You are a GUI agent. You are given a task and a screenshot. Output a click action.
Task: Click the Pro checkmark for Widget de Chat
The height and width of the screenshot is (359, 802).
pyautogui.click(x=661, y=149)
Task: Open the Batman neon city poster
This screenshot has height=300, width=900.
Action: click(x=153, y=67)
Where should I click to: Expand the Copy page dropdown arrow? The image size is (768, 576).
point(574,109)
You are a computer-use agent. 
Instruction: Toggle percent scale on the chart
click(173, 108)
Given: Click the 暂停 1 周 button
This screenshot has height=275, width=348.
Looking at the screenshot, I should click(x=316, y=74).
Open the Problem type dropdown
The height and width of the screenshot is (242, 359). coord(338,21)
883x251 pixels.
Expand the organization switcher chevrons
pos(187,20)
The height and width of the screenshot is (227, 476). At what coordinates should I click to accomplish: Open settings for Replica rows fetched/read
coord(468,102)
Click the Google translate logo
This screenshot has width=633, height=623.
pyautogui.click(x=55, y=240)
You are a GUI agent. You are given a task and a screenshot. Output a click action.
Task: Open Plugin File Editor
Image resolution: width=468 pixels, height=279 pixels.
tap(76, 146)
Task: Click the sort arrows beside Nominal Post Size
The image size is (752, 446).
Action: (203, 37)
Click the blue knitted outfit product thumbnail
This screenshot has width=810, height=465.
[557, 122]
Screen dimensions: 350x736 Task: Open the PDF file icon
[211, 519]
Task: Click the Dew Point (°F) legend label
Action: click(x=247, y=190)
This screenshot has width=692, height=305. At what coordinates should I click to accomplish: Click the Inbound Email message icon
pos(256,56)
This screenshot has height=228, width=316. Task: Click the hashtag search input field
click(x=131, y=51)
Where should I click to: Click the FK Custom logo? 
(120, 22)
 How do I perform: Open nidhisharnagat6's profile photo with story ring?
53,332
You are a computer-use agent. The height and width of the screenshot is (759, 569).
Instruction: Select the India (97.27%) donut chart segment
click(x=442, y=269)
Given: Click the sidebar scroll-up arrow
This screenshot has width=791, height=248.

______

Starting at the line in the records above that contains "Task: Open the Batman neon city poster", output every line up to and including the last one, with nothing added.

▶ _COMPLETED EXERCISE_
Task: Open the Batman neon city poster
This screenshot has height=300, width=900.
Action: click(x=153, y=67)
Where should I click to: Expand the Copy page dropdown arrow? The image size is (768, 576).
point(574,109)
You are a computer-use agent. 
Instruction: Toggle percent scale on the chart
click(173, 108)
Given: Click the 暂停 1 周 button
This screenshot has height=275, width=348.
Looking at the screenshot, I should click(x=316, y=74).
Open the Problem type dropdown
The height and width of the screenshot is (242, 359). coord(338,21)
883x251 pixels.
Expand the organization switcher chevrons
pos(187,20)
The height and width of the screenshot is (227, 476). At what coordinates should I click to accomplish: Open settings for Replica rows fetched/read
coord(468,102)
Click the Google translate logo
This screenshot has width=633, height=623.
pyautogui.click(x=55, y=240)
You are a GUI agent. You are given a task and a screenshot. Output a click action.
Task: Open Plugin File Editor
Image resolution: width=468 pixels, height=279 pixels.
tap(76, 146)
Task: Click the sort arrows beside Nominal Post Size
The image size is (752, 446).
Action: (203, 37)
Click the blue knitted outfit product thumbnail
This screenshot has width=810, height=465.
[557, 122]
Screen dimensions: 350x736 Task: Open the PDF file icon
[211, 519]
Task: Click the Dew Point (°F) legend label
Action: click(x=247, y=190)
This screenshot has width=692, height=305. At what coordinates should I click to accomplish: Click the Inbound Email message icon
pos(256,56)
This screenshot has height=228, width=316. Task: Click the hashtag search input field
click(x=131, y=51)
Where should I click to: Click the FK Custom logo? 
(120, 22)
 How do I perform: Open nidhisharnagat6's profile photo with story ring?
53,332
You are a computer-use agent. The height and width of the screenshot is (759, 569).
Instruction: Select the India (97.27%) donut chart segment
click(x=442, y=269)
Given: Click the sidebar scroll-up arrow
This screenshot has width=791, height=248.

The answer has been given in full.